The company will close its offices in Argentina and abandon plans to expand to other countries.
Blockchain.com is the latest cryptocurrency company to lay off staff due to tough market conditions, according to a report from CoinDesk released Thursday.
The company is cutting 25% of its workforce, or about 150 people, in response to the ongoing crypto winter, CoinDesk reports, citing an email from a company representative.

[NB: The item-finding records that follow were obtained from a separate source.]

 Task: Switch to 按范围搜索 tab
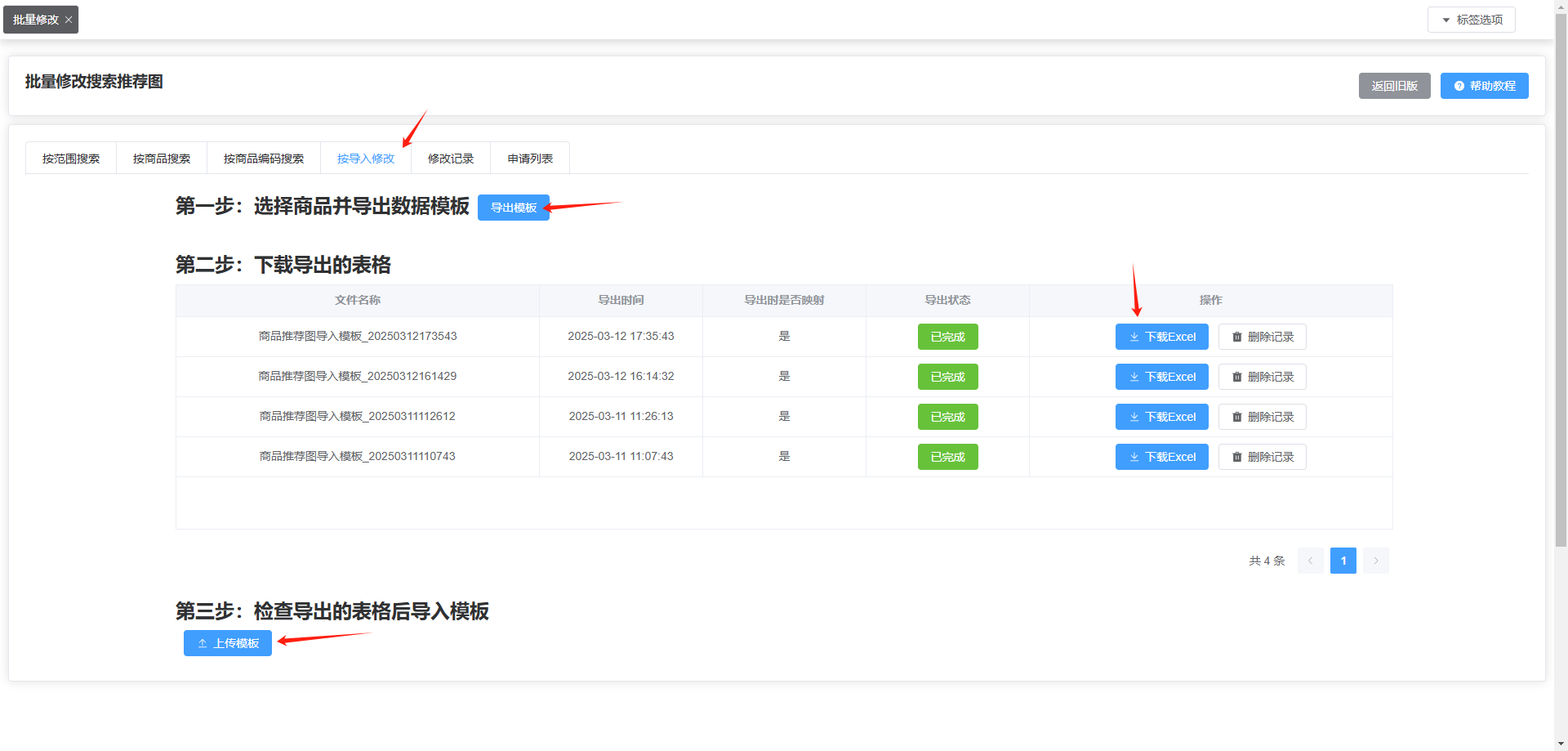[71, 159]
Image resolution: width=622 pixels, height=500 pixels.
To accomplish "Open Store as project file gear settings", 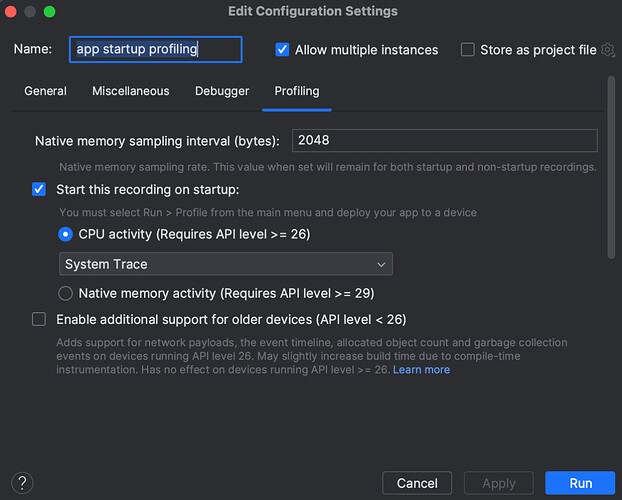I will 607,50.
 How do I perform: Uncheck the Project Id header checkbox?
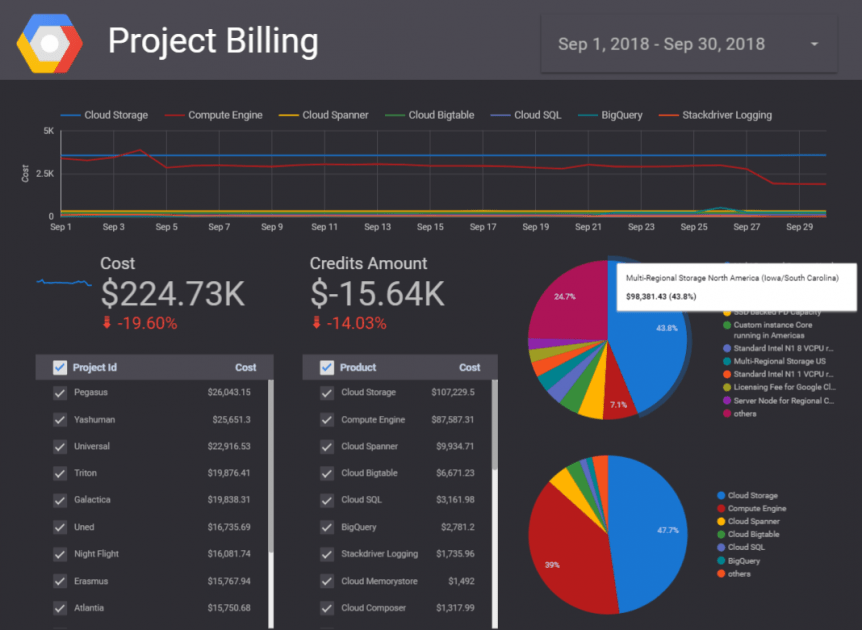[60, 366]
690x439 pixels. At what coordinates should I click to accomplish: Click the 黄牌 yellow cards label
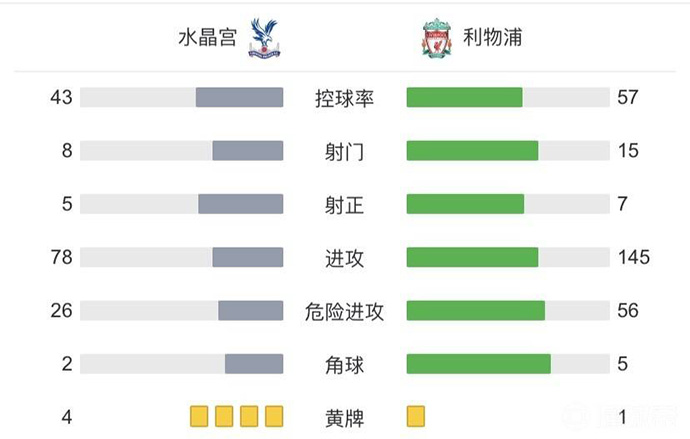pos(344,417)
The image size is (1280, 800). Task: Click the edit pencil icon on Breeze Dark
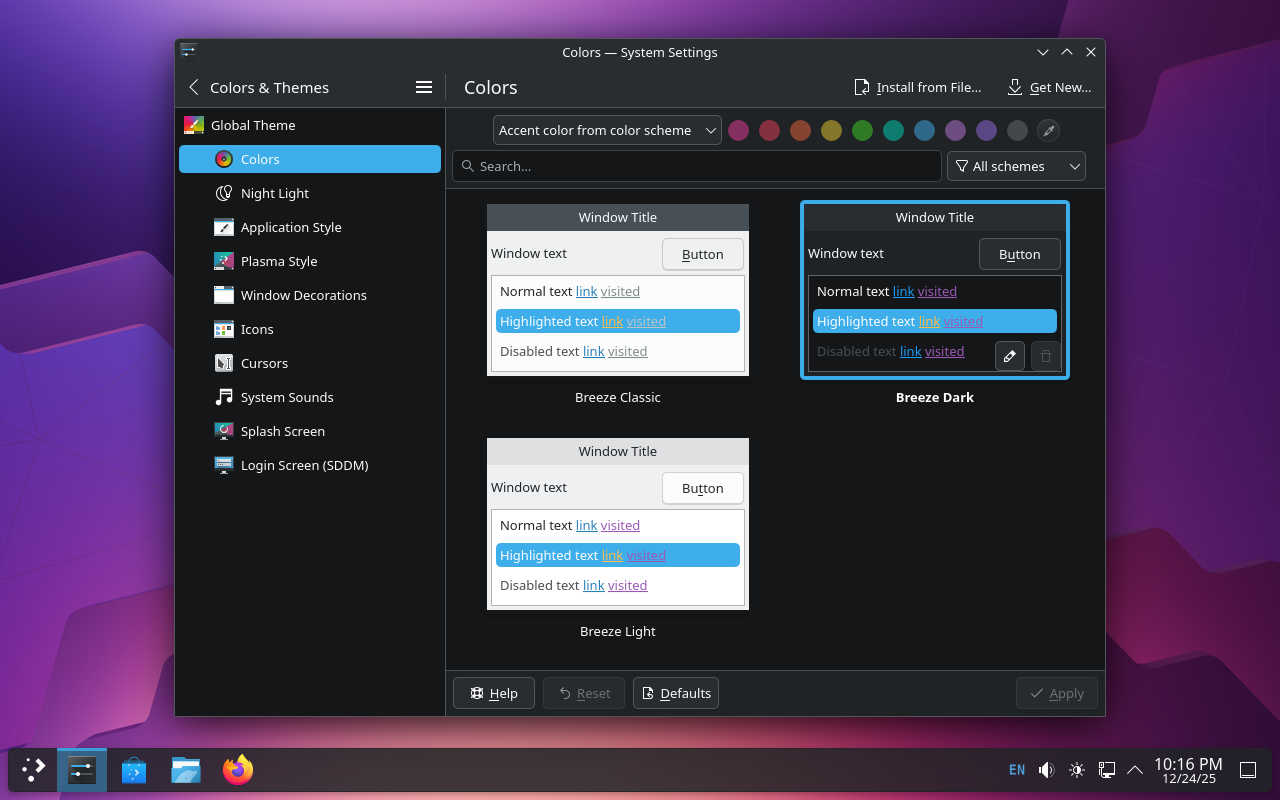(1010, 356)
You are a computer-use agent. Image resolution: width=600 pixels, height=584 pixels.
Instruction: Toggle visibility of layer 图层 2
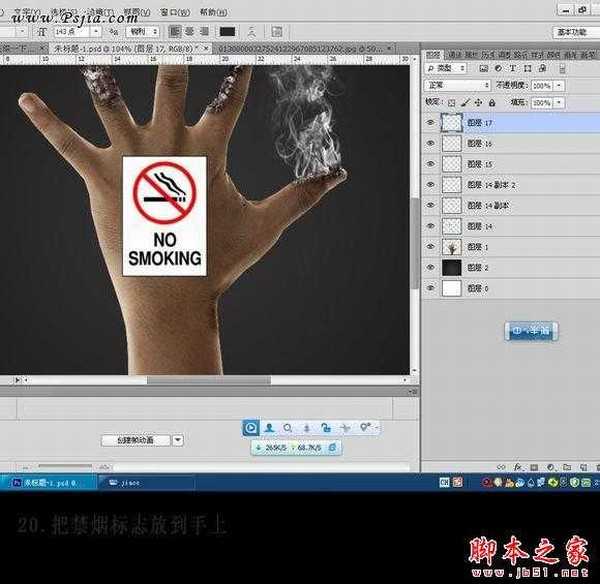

As part of its survival plan for the coming months, the company will close its offices in Argentina and cancel expansion plans in other countries. According to a report by CoinDesk, 44% of those affected by the cuts live in Argentina, 26% in the US, 16% in the UK, and the rest in other countries around the world. Affected employees will be offered severance pay ranging from 4 to 12 weeks, depending on their location. CoinDesk writes that in addition to staff cuts, executive salaries will also be cut.
According to the report, other measures that Blockchain.com is implementing include a slowdown in institutional lending, mergers and acquisitions, and the gaming and NFT business.
Numerous crypto firms have announced plans similar to Blockchain.com in response to adverse market conditions, and Coinbase, BlockFi and Gemini have announced their major cuts in recent weeks. However, Blockchain.com has been particularly hard hit by the downturn in the market. It was revealed earlier this month that the company had access to Three Arrows Capital before the hedge fund collapsed. Three Arrows defaulted on $270 million in loans from the company as it faced insolvency, although Blockchain.com CEO Peter Smith insisted the company was liquid and solvent at the time in a letter to shareholders.
While Coinbase and other crypto exchanges have publicly announced layoffs, Blockchain.com has remained silent for now. Crypto Briefing reached out to the firm for comment but had not received a response as of press time.
Disclosure: At the time of this writing, the author of this article owns ETH and several other cryptocurrencies.